Die jüngste Ankündigung erfolgt jedoch zu einem besonders schwierigen Zeitpunkt in den Beziehungen zwischen den USA und der NATO.
US-Präsident Donald Trump ist immer noch wütend über die Weigerung der europäischen Verbündeten, sich am Krieg der USA und Israels im Iran zu beteiligen, und warnt davor, dass er sich „erinnern“ werde, wie Länder wie Spanien, Italien und Frankreich US-Flugzeugen auf dem Weg nach Iran die Nutzung ihres Luftraums und ihrer Stützpunkte auf ihrem Territorium verweigerten.

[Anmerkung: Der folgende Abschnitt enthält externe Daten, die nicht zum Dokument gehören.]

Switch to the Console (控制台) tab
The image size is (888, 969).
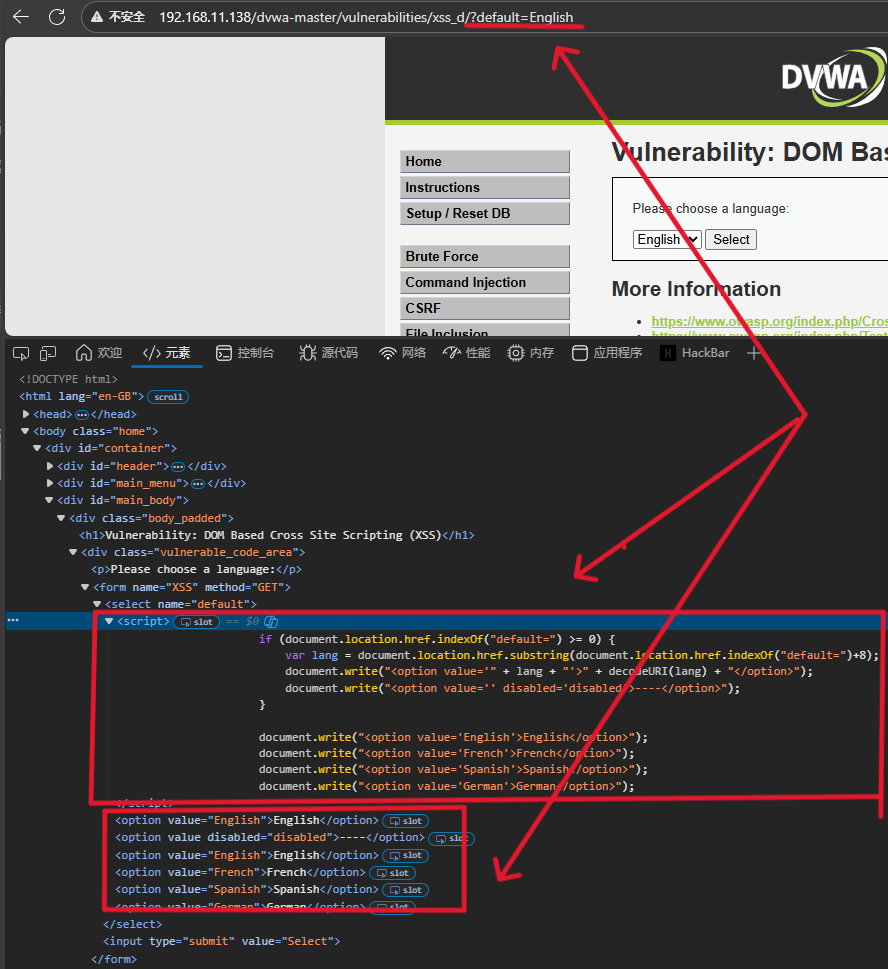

„Die Lösung wäre, die Straße von Hormus zu öffnen“, schrieb Trump im März in den sozialen Medien und beklagte, dass die Verbündeten „nicht helfen wollen“ und warnte: „Ohne die USA ist die NATO ein PAPIERTIGER!“
„FEIGLINGE“, schloss er. „Wir werden uns ERINNERN!“
Seitdem hat eine Koalition aus NATO-Verbündeten und anderen Ländern, darunter Südkorea und Australien, eine Strategie zur Wiedereröffnung der Meerenge formuliert, sobald die Feindseligkeiten beendet sind. Mehrere Länder haben Fregatten und Personal in die Region geschickt, um sie vor Kriegsende vorzupositionieren – obwohl unklar bleibt, wann dies geschehen könnte.